§ **Problems to solve**:
[a] In the review of Burn This, who plays Burton, Anna's boyfriend?
[b] Continue the review of Burn This from the point where it ends.

§ **Page**:
=======

HUDSON THEATRE
Oh the mystery of chemistry. Two actors can be happily married in real life and yet on camera or onstage...nothing. The reverse is true, of course. Two actors can despise each other and yet sparks flies on stage and on film. You never really know what will happen until they actually share the same space and put in some work. More's the pity. When you're casting actors of the fame and calibre of Keri Russell and Adam Driver, they don't audition. Of course not. But they also don't sit together in a room and check to see if they're compatible, if they can feel that electric charge, that extra intensity that says "We've got something here." Maybe they should.
Lanford Wilson's Burn This was the last major success of the Pulitzer Prize-winner who helped revolutionize Off Off Broadway. Over the years, it has dimmed in the collective memory, now usually seen as a flawed play galvanized by Joan Allen and especially John Malcovich in a legendary, barn-burning performance. Any revival worth its salt hopes to redeem a show's first success or rescue a work from such retrospective downgrading. After 20 years away from Broadway, Wilson will have to wait for redemption. The utter lack of chemistry between the two leads makes the play confusing to newcomers like myself and leads to all sorts of lazy puns on a production not catching fire.
Russell is Anna, a young choreographer in the world of modern dance who shares a loft-like apartment in New York City with two gay men while dating a wealthy screenwriter. One of her roommates has just died tragically and she returns home, having endured a funeral where it was clear the family never saw their dancer son strut his stuff, can't or won't admit he was gay and prefer to pretend Anna was the dead man's lover. She pours this out to her boyfriend Burton (David Furr) until her gay pal Larry comes home (Brandon Uranowitz, having the most fun in the cast) and pours it all out again to him. At least the worst is over.
Photo copyright 2019 Matthew Murphy
But it's not. Late in the first act, late at night, Pale begins pounding on their door. Pale (Adam Driver) is the brother of the dead dancer and he's nominally there to pick up then guy's stuff. But Pale is drunk and belligerent, a motormouth who can't stop complaining in blunt, blue collar terms about the city, the streets, about parking and what about a drink and Anna sure is good looking. Sparks -- at least on the page -- fly.
Now in the play I saw, Pale is a thoroughly unappealing louse. Of course he's not Anna's type (not officially anyway), but he really doesn't seem anyone's type. He's dressed like a slob, but is obsessive about his pants being kept spotless. Pale wears silk shirts of the sort a low-level thug in the mob might wear thinking it's classy. He's the manager of a restaurant and I think he said it was in Jersey and I thought, well it wouldn't be in Manhattan, not this bruiser. When Larry says he's been to the restaurant (twice) and it's quite good, I'm surprised. Looking at him, you'd expect he manages an anonymous Italian restaurant with cheap house wine.
Pale is definitely a character. He's loud and tiresome and drunk and angry and maybe sort of sad about his brother dying and maybe you feel a little bad for him but mostly you just want him to go away. Then he's sitting on the couch with Anna and they're talking and he puts his arm around her and you freeze up. Yikes, he's totally misread the situation and how is she going to get out of this him exploding or hurting her or worse? To my surprise, she doesn't want to -- indeed she's eager to make love to him. That one night stand becomes -- against her better judgment -- an ongoing fling that threatens to end her relationship with Burton (naturally) but finally unleashes her imagination. Anna's choreography has never been better because she's finally feeling something.

=======

§ **Material shown**:
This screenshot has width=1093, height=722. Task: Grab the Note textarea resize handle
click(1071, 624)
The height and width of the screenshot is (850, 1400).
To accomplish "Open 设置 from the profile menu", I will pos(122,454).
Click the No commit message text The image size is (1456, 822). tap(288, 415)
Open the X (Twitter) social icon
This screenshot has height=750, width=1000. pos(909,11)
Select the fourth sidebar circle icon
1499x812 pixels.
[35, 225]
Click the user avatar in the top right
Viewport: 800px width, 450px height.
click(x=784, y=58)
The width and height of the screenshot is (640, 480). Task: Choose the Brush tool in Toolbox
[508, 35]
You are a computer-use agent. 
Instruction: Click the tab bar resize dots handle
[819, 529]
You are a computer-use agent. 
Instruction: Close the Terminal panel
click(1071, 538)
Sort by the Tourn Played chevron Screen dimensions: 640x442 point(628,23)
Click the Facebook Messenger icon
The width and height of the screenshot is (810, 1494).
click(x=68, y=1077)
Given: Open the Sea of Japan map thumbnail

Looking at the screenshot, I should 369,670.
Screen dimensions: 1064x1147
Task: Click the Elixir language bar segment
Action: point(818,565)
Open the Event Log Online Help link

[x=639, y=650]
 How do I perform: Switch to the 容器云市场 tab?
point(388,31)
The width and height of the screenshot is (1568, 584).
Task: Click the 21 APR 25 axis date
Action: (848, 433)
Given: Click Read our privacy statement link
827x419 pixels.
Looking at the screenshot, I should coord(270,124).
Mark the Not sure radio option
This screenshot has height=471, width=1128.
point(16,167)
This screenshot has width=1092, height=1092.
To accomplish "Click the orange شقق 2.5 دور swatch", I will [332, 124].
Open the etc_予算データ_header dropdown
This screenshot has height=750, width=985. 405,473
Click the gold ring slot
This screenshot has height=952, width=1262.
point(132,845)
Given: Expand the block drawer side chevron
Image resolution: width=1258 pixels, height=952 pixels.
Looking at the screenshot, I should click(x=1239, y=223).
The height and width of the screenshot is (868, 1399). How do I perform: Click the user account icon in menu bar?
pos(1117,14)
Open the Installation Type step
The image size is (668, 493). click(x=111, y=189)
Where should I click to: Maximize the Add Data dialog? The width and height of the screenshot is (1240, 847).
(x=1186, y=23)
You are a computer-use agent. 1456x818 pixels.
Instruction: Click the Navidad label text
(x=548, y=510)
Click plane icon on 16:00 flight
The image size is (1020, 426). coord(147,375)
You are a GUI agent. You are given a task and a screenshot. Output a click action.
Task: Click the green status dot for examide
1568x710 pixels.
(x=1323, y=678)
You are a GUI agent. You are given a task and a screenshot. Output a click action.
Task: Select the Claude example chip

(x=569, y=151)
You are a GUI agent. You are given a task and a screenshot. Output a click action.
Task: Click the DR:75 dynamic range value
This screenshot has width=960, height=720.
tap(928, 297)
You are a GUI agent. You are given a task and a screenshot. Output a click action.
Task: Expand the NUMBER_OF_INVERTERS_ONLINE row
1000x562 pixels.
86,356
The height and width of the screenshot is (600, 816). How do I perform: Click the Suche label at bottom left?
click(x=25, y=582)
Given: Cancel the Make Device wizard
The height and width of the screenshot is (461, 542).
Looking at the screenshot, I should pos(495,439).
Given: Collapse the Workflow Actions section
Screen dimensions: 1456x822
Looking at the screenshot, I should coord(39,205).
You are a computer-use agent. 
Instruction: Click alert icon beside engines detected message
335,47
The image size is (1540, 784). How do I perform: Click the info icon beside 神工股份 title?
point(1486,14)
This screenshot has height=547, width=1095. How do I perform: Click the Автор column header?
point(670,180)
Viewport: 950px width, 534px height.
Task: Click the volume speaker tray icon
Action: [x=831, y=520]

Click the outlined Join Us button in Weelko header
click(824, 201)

=======

§ **Answers to the tasks**:
[a] David Furr

[b]
Later I read the script and discover Pale is supposed to be inescapably sexy, a rough Brando-esque of a beast that may be rough and angry but my god women want him. He's supposed to be a very good dresser (clearly costumer Clint Ramos went in another direction) and these mismatched lovers are fated to be together. Yet that magic something, that chemistry that is utterly lacking in these two acclaimed actors left me utterly at sea. Nothing they said or did made sense because I never thought for a second they wanted each other. Eventually, the entire play felt forced. Uranowitz made the most of his cliche of a "funny gay roomie" but even he can't make sense of his character quoting an old movie and shaking his ass at a climactic moment.
Just as impenetrable to me is Anna's relationship with Burton; they don't seem to have any particular chemistry either. We know he's rich and eventually we learn he's asked her to marry him several times. Even that is a surprise, since their relationship just doesn't feel that significant. If we're meant to believe he's the safe pick or the compromise pick of Anna, that doesn't track either -- not because he seems so great but because it's hard to say what she thinks of him at all. And while Pale is an obvious sort with no hidden depths, who is Anna? Larry "explains" her to Burton late in the show -- he says she's never had to carry her own passport or plane ticket. Huh? She's rich too? Other than a brief reference to her fancy childhood neighborhood, we don't have the slightest sense that she's wealthy or sheltered or privileged to any particular degree. And if she is, the lure of Burton is surely lessened. Who needs him?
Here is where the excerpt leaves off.